Description
Creator
Francis Towne (1739 - 1816)
Title(s)
  • A View of the Temple of Venus looking towards the Island of Nisida
Date
1786
Medium
Pencil, watercolour
Dimensions
  • image width 333mm,
  • image length 489mm
Support
laid paper
Mount
mounted by the artist on laid paper with a washline mount (one thin, one thick line, and presumably a further thin line, although the outer part of the mount is covered by a modern mount)
Inscription
  • sheet, recto, lower right
  • “Francis Towne / delt 1786”
  • in dark brown ink
Inscription
  • artist's mount, verso
  • “No.9 / Bay of Naples / A View of the Tample of Venus / looking towards the / Island of Nisida, / Drawn on the Spot / by / Francis Towne / 1786.”
  • in neat brown handwriting, the inscription visible through a square hole cut in the frame (which, however, obscures the first part of the inscription, comprising “No.9”)
Object Type
Watercolour

Collection
Versions
Roman Ruins, Baia
Catalogue Number
FT432
Description Sources
Christie’s records (image); Witt Library; Examination

Provenance

Commissioned by Thomas Snow of Cleve (1748–1832) and descended to his great-great-granddaughter Miss Audrey Wilmot Snow of Cleve (1891–1972). On 9 June 1950 this drawing was sold by the Polak Gallery to the Fine Art Society (no.5542) for £200 with FT428. There it was bought by Sir Wiliam Worsley, Bt (1890–1973), for £315 with FT428. On 20 March 1967 Worsley sold it to Agnew’s (no.7573) with FT137, FT736, and FT811b (no.0903), where it was bought on 20 November 1967 by another collector. It was offered for sale at Christie’s on 18 November 1980, lot 87. Subsequently it was acquired by Eugene V. and Clare E. Thaw of New York, who gave it to the current owner, the Morgan Library, New York.

Associated People & Organisations

Pierpont Morgan Library, New York, New York, EVT 252
Eugene V. Thaw, New York
Clare E. Thaw, New York
Andrew Clayton-Payne
Christie's, London, London, 18 November 1980, lot 87
Thomas Agnew & Sons, London, 20 March 1967, no.7573
Acquired with FT137, FT736, FT811b
Sir William Worsley (1890 - 1973), London, GBP 315
Acquired with FT428
The Fine Art Society, London, London, 9 June 1950, GBP 200, no.5542
Acquired with FT428
Polak Gallery, London, 9 June 1950
Audrey Wilmot Snow (1891 - 1972), Exwick, Exeter
Thomas Snow (1748 - 1832), Exwick, Exeter
Exhibition History
Watercolours by Francis Towne, City Art Gallery, 1950
Bibliography
Adrian Bury, Francis Towne - Lone Star of Water-Colour Painting, Charles Skilton: London, 1962, pp. 40, 143
Sir William Worsley, Early English Water-Colours at Hovingham Hall: 1963, p. 12

Comment

This is a version of a sketch Towne made in March 1781 (FT239). Another version was made in 1783 for John Downman (FT394).

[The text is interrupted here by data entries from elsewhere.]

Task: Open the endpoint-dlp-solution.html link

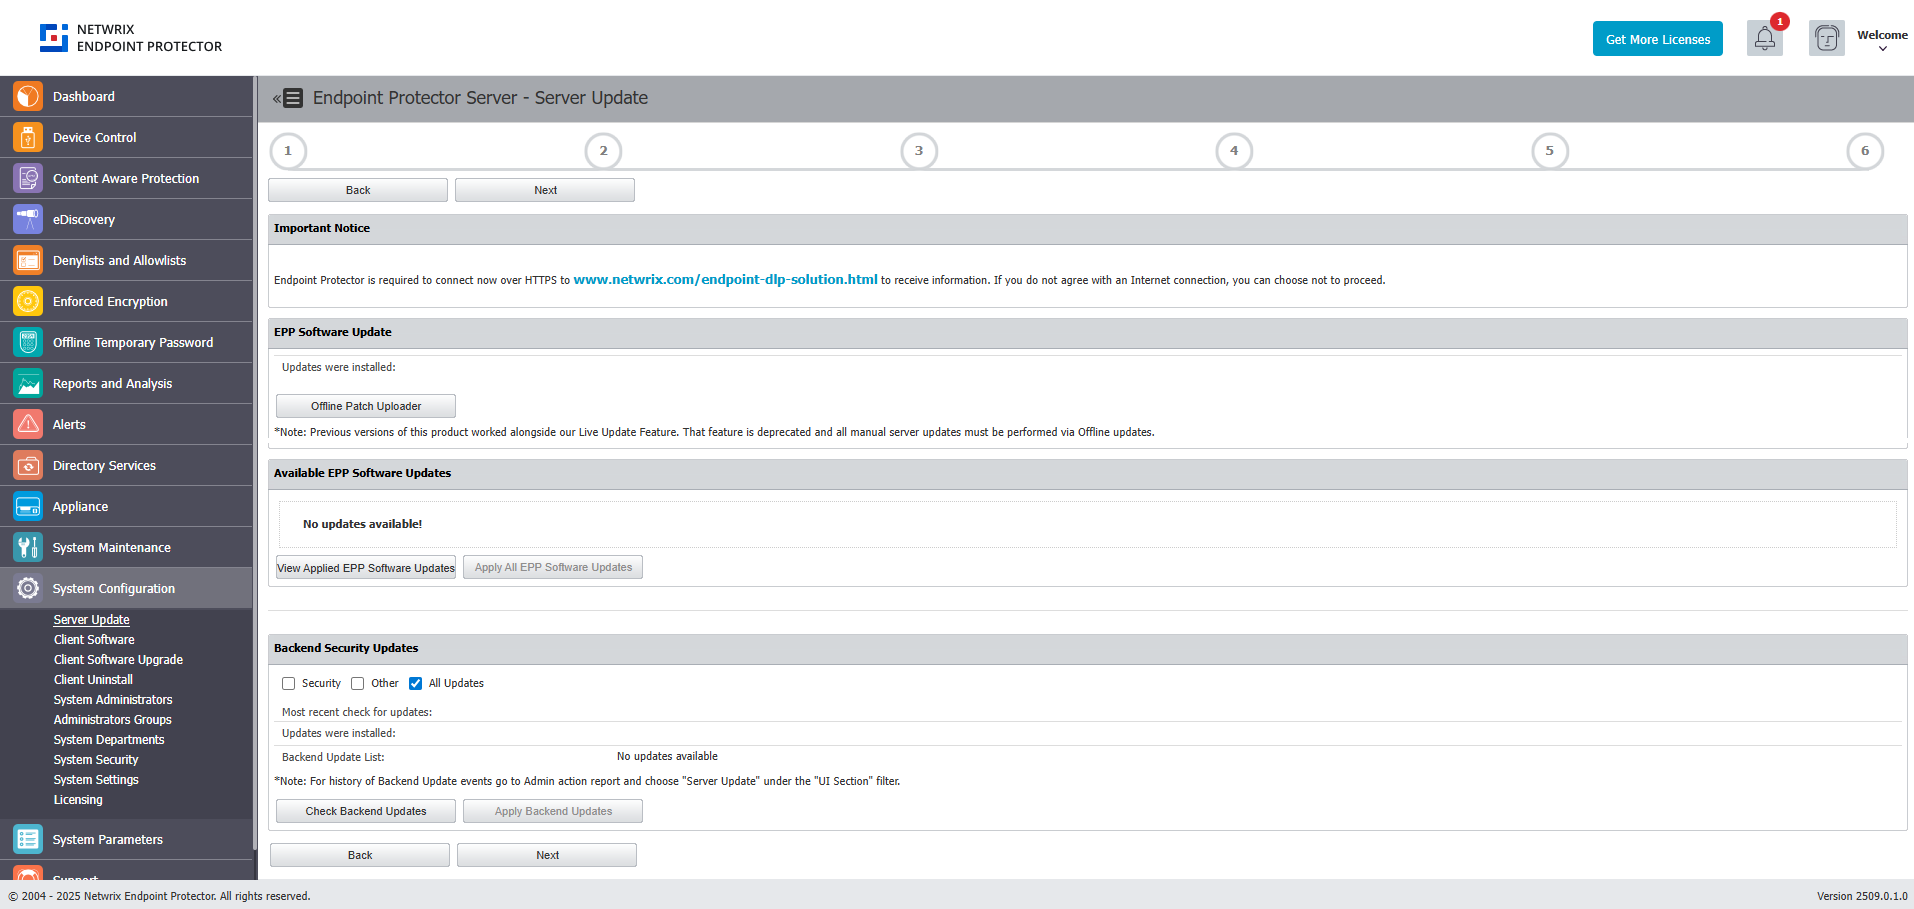Action: click(725, 279)
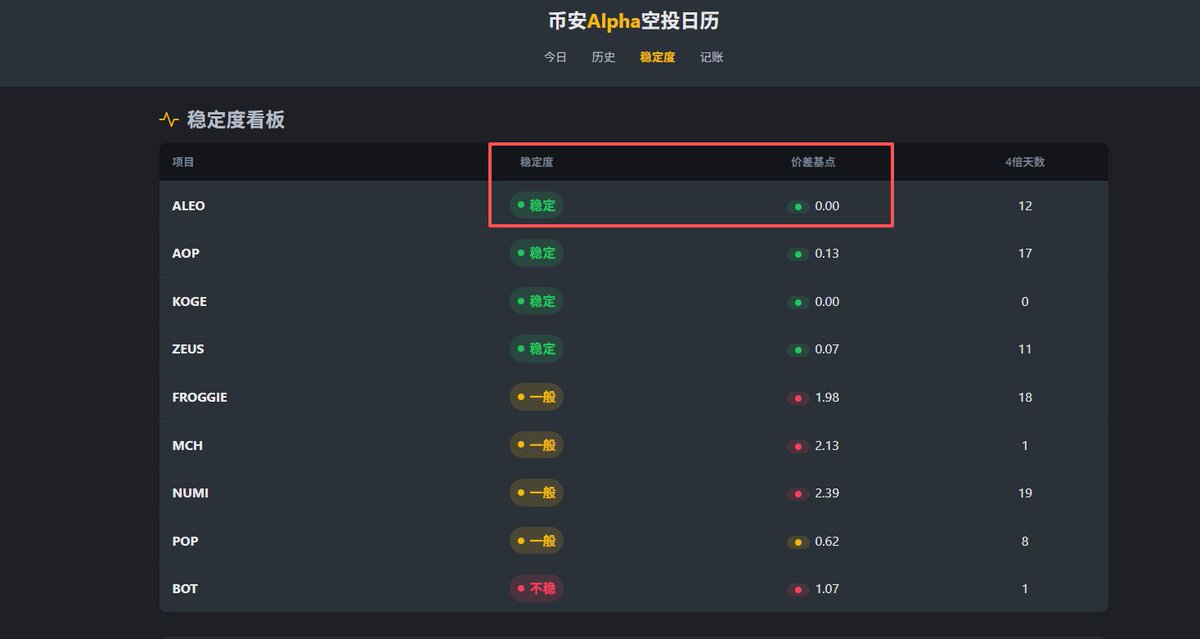Click the waveform icon beside 稳定度看板 heading
The width and height of the screenshot is (1200, 639).
coord(168,119)
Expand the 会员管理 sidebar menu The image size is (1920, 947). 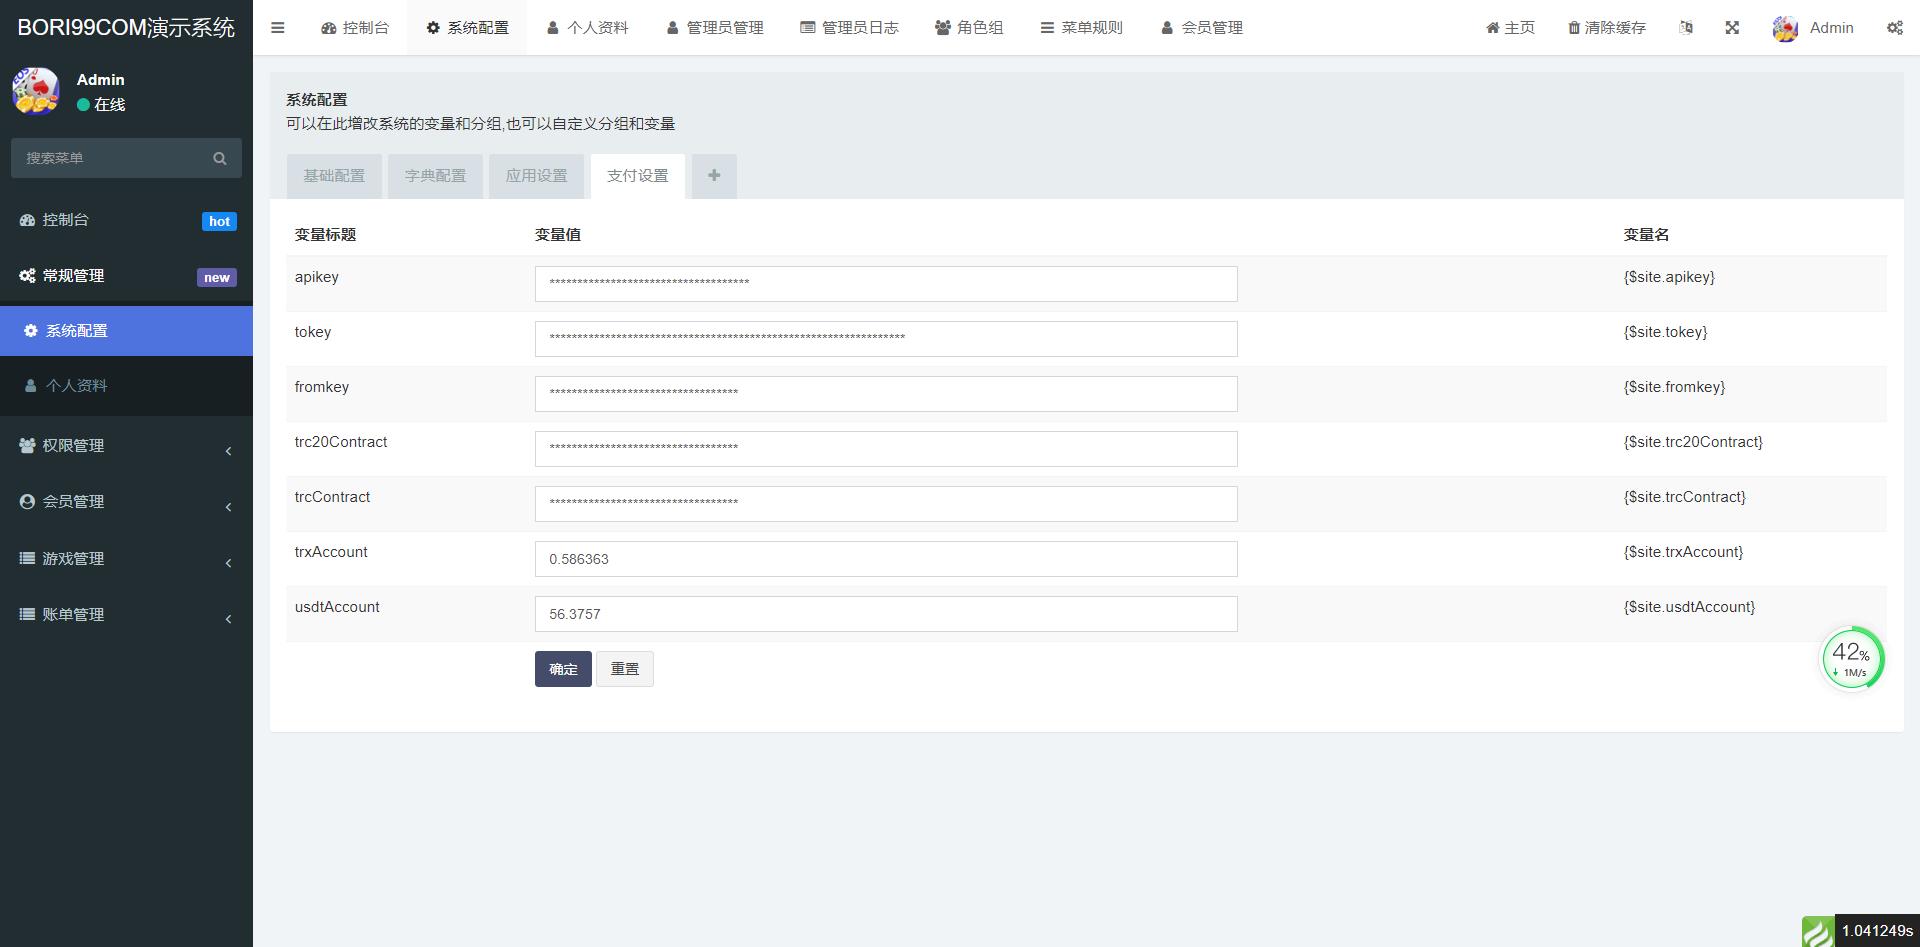click(126, 502)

This is a pure watercolour, with no pen ink at all—even the little boat is defined with tiny brush strokes. A surprisingly effective work, it looks like some of the green/yellow has been lost from the foliage, especially in the areas immediately surrounding the ruin, resulting in an excessively red-brown feel to the work. Towne has staged the composition using highly structured layers, each defined by colour, which lead from a warm foreground to a cool distance. At the front is the bare earth of foreground (red); then a layer of trees and shrubs (brown/yellow) and a more shaded area of shrubbery approaching the ruin (green/yellow), which includes the ruin itself; then the beach, the bay, and Vesuvius (blue/green). It may be an evening effect although the sky looks a little too bare to say for sure.